Эти же вопросы волновали и автора комментариев, сделанных вторым почерком. Прежде всего он сравнивает (и уравнивает!) Адама и Христа. «Адамъ и Христос безсѣмене»[466], – отмечает он рядом со второй главой книги Бытия. Чуть ниже эта тема развивается подробнее: «Ибо яко Адам глава есть всем человеком и отецъ, так и Христосъ по плоти церкви глава и отецъ будущего вёка… паки сподобися… божiи нарещися истинно о Христѣ… апостолу иже есть образ бога невидимаго. Грѣхъ Адамовъ бѣ против бога, преступи ббр., о приказание божiе, не прокля Адама, но землю. А ниже зри во главѣ 4, согреши Каинъ противу Авеля убiиством и что рече богъ»[467].
В комментарии возникает важная тема о том, какова природа ответственности первого человека. И здесь содержится весьма существенный вывод – за выступление против бога был проклят не Адам, а земля! Следовательно, отпадали ограничения «самовластия» первых людей, обречённых, по мнению Иосифа Волоцкого и его последователей, на муки.
Проследим за комментатором второго почерка и обратимся к его примечанию на четвёртую главу книги Бытия. Около слов Библии – «И рече господь, что сътвориль еси се, глас крове брата твоего въпиетъ къ мне от земля, и ныне проклятъ ты на земли» – он пишет: «Зри выше во главѣ 3. Фараон царь египетский противился богу, и долготерпяше ему богъ. А егда показа лютость отрочатом евреюким и самем евреом, погуби фараона и мори. Не тако бо мстит богъ за себе, яко – же за ближнего нам. Матфеи, глава 18» (курсив мой. – Р. П.)[468].

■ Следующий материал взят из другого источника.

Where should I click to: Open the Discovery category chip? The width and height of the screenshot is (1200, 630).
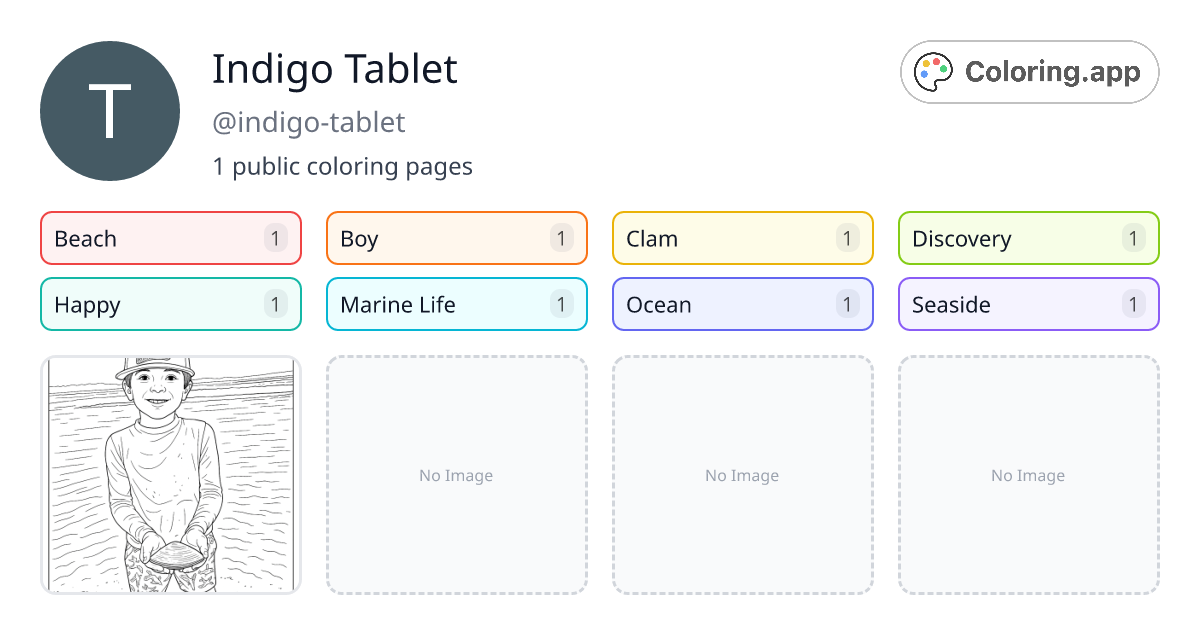pyautogui.click(x=1028, y=238)
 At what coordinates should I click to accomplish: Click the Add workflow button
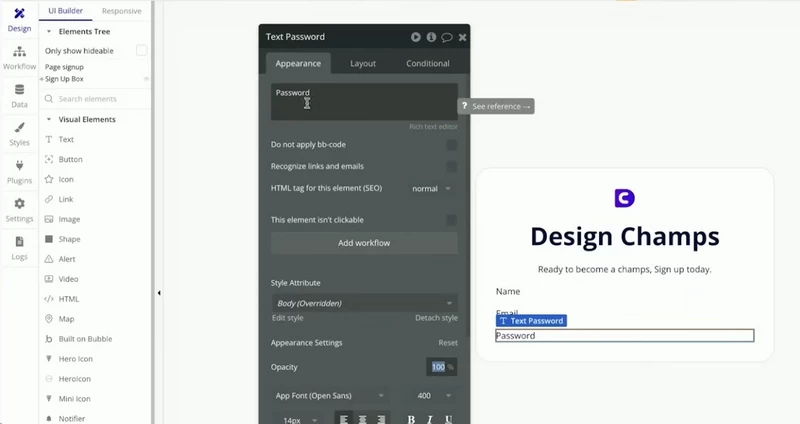364,243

Автор комментариев чётко разделяет природу ответственности человека. Противившиеся богу ещё могли рассчитывать на его снисхождение. «Лютость» против ближних есть преступление более тяжкое и поэтому скорее наказуемое. Плох или хорош человек, греховен ли он – ответы нужно искать не в «будущем веке», не на небе, а на земле, в отношении к близким. Оценка, по сути, приобретает социальный характер.
Между взглядами на «самовластие» человека, высказанными неизвестным комментатором второго почерка и Андреем Курбским, можно отметить сходство. Иван IV, не соглашаясь с князем Курбским, обвинял его в «манихейской ереси», «еже небом обладали Христу, на земли же самовластным быти человеком, преисподними же дьяволу»[469].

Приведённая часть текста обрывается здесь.